Interaction Meets Personalization: SXSWi 2016 Key Takeaways
SXSW is a massive event, taking over downtown Austin for a week – creeping into local restaurants, bars, hotel lobbies and of course the convention center. As a startup, the opportunity to meet with multiple brands and agencies is enticing. But it’s also an opportunity to spend time with other startups and technology companies to get a read on how technology is impacting the marketing function across industries.
Some of the big themes at SXSW centered around virtual reality, mobile apps, robotics, 3D and artificial intelligence as reported by AdWeek.
Virtual reality was pervascent, literally flowing into the streets of SXSW. But how soon will this technology be as pervasive in marketing budgets? The answer? Might be awhile yet.
In speaking with a large hospitality brand, virtual reality is in an interesting proposition to allow people to experience their properties and local attractions before booking. However, it may be some time before virtual reality goggles are readily available and affordable for their target audience (leaving Google Cardboard aside, quality virtual reality headsets are in the range of $300 – $800). With many hospitality brands trying to personalize their websites and make them more mobile friendly, virtual reality is unlikely to be at the top of the list.
However, 360° video might be a better way to create an immersive experience without the need for special equipment. In addition, for some hospitality brands with many properties spread across state lines and international borders, an in-lobby virtual reality experience might be worth testing. What better way to showcase other properties then while your guests are enjoying one of your destinations? This allows hospitality brands to test the concept of VR, and evaluate whether it leads to additional bookings or is merely a nice-to-have.
When speaking with a luxury auto brand, the idea of VR is appealing, but again, not at the top of the list of priorities for 2016. There was a feeling the quality isn’t quite to par, and when you’re a luxury brand the need for accuracy and attention to detail is paramount. And to top it off, they were skeptical a consumer would buy a luxury vehicle without an actual test drive. So the test of VR in the automotive industry might be how many additional people it drives to local dealerships. With a high correlation between car enthusiasts and gamers, VR might appear more quickly in the automotive space than in other industries, even if on a small scale until clear ROI is determined.

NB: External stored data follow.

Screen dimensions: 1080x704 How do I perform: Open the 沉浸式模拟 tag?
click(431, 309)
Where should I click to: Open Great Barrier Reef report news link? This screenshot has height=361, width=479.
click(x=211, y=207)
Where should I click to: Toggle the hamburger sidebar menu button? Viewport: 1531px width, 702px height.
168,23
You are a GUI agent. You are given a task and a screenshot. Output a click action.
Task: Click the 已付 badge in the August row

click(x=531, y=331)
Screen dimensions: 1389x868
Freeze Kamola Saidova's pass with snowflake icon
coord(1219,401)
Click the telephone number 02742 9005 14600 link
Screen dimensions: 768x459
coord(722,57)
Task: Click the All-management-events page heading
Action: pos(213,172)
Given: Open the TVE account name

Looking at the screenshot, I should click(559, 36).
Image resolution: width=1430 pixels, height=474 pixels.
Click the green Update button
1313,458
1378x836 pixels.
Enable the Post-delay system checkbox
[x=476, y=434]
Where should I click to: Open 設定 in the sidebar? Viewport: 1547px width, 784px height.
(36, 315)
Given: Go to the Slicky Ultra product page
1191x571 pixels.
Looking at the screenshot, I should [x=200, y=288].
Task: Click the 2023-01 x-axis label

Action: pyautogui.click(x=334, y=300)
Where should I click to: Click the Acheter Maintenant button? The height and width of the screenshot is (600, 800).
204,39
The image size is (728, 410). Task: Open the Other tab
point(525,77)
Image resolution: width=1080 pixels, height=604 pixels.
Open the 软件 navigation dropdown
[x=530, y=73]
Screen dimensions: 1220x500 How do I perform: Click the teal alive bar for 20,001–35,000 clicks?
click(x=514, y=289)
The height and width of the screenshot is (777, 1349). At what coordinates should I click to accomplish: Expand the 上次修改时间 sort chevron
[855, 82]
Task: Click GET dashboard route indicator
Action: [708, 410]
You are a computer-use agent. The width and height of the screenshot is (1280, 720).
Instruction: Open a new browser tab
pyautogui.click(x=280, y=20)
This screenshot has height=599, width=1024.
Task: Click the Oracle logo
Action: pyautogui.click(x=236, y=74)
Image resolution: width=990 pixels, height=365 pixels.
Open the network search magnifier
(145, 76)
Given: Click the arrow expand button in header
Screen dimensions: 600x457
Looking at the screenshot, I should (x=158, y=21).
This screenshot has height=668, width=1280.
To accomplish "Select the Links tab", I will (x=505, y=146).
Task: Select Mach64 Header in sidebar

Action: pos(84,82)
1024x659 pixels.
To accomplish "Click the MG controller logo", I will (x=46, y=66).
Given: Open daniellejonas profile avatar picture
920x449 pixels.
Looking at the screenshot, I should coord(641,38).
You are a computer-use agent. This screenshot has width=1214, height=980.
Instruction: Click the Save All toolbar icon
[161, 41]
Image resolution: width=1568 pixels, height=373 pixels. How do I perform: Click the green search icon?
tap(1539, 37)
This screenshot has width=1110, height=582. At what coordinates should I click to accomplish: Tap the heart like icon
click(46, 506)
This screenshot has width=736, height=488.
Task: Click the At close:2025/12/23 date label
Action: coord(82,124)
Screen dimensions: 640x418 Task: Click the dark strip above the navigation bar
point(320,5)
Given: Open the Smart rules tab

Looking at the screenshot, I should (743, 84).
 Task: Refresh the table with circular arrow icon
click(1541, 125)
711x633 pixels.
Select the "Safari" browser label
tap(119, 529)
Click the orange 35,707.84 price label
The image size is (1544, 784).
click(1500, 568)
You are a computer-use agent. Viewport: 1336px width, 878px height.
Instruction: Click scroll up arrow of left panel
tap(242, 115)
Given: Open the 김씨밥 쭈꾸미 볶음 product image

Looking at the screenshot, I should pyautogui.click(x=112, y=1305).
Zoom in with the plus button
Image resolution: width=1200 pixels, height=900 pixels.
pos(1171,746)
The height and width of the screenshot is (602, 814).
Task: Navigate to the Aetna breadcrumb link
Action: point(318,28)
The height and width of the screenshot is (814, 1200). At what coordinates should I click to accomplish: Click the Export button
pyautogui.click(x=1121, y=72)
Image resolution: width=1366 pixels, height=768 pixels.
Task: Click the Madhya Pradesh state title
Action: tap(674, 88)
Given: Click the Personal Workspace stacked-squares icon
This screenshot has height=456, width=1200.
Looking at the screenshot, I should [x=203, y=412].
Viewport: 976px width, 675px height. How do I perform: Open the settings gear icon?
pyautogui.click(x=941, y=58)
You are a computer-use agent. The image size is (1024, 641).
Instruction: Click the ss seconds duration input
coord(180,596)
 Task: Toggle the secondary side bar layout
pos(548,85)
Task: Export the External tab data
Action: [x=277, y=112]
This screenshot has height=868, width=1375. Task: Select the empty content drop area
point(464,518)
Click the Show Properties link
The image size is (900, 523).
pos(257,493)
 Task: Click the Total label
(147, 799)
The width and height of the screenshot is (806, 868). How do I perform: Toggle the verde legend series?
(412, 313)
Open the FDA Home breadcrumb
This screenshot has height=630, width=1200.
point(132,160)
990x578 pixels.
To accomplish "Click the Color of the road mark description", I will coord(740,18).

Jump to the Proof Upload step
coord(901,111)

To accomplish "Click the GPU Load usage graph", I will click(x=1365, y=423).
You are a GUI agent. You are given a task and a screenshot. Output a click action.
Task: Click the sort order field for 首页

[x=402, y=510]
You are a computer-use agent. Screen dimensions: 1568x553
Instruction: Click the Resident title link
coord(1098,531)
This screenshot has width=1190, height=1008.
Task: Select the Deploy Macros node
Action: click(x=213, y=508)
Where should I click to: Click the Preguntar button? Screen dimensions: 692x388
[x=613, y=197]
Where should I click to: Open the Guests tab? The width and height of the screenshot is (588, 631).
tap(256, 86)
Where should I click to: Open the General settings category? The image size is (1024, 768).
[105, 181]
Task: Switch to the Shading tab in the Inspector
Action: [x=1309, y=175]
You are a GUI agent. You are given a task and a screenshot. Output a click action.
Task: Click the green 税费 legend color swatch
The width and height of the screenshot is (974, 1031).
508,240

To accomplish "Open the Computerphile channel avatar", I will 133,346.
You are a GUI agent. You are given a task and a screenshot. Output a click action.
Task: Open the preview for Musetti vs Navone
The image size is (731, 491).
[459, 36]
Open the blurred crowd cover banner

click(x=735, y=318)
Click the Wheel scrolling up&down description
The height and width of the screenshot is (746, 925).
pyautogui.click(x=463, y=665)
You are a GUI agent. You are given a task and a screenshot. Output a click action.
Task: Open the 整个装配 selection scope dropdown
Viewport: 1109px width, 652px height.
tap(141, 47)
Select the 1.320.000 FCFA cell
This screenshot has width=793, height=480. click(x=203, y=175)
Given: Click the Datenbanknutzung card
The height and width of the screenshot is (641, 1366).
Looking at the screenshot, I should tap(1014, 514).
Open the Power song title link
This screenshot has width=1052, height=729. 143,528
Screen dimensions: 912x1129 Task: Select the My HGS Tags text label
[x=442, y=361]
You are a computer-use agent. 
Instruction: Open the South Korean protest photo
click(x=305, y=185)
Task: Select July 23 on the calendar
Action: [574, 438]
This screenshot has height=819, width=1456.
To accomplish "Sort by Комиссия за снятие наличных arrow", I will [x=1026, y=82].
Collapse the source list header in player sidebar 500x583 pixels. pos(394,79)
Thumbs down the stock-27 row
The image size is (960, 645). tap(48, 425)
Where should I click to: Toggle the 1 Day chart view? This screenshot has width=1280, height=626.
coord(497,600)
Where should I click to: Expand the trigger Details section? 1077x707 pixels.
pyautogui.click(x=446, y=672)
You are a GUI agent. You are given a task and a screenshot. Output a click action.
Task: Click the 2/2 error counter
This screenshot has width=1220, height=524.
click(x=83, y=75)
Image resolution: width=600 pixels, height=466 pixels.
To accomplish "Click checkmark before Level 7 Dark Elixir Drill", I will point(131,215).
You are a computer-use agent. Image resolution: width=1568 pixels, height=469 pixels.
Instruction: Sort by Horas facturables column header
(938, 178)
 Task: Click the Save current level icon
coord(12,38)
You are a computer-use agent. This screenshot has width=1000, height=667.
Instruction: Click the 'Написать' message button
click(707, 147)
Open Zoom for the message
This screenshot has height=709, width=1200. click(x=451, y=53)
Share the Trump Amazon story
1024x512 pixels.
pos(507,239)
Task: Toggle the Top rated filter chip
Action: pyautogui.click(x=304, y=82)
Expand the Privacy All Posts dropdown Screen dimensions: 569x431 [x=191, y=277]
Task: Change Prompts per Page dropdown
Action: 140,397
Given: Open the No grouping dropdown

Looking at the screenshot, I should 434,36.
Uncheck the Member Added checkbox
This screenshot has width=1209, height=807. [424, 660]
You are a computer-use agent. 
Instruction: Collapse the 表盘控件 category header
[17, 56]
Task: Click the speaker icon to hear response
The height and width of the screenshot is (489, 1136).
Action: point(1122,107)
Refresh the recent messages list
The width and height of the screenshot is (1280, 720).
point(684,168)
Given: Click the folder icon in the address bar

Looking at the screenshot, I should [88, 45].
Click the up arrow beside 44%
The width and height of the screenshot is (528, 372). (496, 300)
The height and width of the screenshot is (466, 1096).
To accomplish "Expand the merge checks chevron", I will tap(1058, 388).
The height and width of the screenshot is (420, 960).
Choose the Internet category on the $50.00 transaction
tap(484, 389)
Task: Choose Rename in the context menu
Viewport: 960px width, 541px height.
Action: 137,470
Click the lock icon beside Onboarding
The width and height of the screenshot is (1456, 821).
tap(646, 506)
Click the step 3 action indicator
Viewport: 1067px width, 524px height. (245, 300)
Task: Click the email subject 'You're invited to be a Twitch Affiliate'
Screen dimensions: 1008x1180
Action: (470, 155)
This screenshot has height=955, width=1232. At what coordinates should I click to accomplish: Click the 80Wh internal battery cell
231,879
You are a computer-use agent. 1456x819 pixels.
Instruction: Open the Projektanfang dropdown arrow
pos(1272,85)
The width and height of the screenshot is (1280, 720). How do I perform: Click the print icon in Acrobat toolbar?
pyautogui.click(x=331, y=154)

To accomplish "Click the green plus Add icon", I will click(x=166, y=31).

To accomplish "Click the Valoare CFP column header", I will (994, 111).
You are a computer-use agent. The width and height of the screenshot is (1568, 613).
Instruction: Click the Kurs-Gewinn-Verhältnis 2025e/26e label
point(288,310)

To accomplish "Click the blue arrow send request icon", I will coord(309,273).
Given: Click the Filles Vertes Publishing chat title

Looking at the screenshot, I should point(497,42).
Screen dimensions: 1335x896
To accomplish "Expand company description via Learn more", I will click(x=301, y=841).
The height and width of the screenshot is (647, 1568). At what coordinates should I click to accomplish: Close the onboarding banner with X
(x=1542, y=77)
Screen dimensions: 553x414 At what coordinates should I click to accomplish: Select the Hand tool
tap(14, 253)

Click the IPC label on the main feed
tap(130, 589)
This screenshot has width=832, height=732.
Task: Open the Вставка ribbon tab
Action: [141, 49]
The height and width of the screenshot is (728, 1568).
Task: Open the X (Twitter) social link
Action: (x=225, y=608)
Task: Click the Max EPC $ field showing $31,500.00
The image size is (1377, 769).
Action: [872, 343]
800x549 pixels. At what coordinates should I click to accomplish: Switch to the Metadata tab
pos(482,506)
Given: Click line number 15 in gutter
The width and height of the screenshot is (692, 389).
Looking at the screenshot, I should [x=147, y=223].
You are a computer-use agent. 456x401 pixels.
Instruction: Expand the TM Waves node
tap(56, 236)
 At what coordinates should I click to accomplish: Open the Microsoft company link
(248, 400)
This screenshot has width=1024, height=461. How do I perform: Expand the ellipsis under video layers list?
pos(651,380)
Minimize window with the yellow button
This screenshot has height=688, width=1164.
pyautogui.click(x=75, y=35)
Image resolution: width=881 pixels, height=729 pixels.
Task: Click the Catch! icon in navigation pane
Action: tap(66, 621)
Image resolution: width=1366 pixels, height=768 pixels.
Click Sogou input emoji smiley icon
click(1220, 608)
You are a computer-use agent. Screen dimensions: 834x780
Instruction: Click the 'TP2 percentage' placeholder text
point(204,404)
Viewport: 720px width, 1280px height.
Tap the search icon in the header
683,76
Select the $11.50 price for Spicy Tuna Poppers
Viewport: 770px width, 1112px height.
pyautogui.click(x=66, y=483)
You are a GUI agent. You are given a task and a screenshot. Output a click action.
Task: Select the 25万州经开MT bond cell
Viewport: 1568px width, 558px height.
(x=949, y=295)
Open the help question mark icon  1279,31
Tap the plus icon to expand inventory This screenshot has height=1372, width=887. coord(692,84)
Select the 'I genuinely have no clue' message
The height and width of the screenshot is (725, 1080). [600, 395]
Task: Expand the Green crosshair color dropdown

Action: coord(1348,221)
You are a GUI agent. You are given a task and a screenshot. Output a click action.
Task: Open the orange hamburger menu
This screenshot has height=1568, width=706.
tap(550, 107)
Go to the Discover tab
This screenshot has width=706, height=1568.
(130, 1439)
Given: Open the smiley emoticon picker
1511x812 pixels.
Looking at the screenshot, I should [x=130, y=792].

While not a topic featured by AdWeek, I heard several presenters speak to the idea of personalized content or 1:1 content. And since this is pretty near and dear to Chute’s heart, my ears perked up at the mention. As technology continues to improve, marketers will actually know who they are talking to in an email, ad, social media, etc., and send them a highly personalized message. Millennials, and now centennials, have grown up being part of the online conversation with their favorite brands. They aren’t impressed by mass messages and have increasingly high expectations of brands building personal relationships with every fan. This is quite a daunting task for marketers, but as technology improves and as various tech platforms begin to integrate with CMS tools, marketers can achieve this.
One interesting example of personalized marketing at SXSW came from McDonald’s. The fast food heavyweight hosted a custom burger bar (plus a do-it-yourself Sundae bar – I’m definitely lovin’ it #McDonalds). I was able to walk up to a touch screen and select my bun, which ranged from artisan bread to ciabatta, as well as a range of toppings, condiments and extras like bacon and avocado. The burger was delicious and I loved that it was made just for me.
When I think about personalization, I also associate it with humanization. In speaking with both fashion and beauty brands at SXSW, the idea of sending the right message to the right person at the right time is clearly the holy grail, but the message can’t be robotic. These brands are looking at content marketing, as well as incorporating customers into their marketing messages. For example, one of the retail brands is starting to highlight behind the scene moments – new shipments coming into the stores, buyers meeting with designers and vendors, managers putting together outfits for their local market/climate, etc. Another brand is tapping into fandom to supplement much of their marketing mix – engaging with fans to share not only makeup tips, but also tips and encouragement for being strong women with the broader community. These ideas for humanization layered with the more technical customer profile is an exciting opportunity for marketers to continue to explore, test and in the near future – perfect.
In summary, SXSW didn’t disappoint. I met with some great people, ate way too much, stayed up too late, and wouldn’t change a thing. See you in 2017 Austin!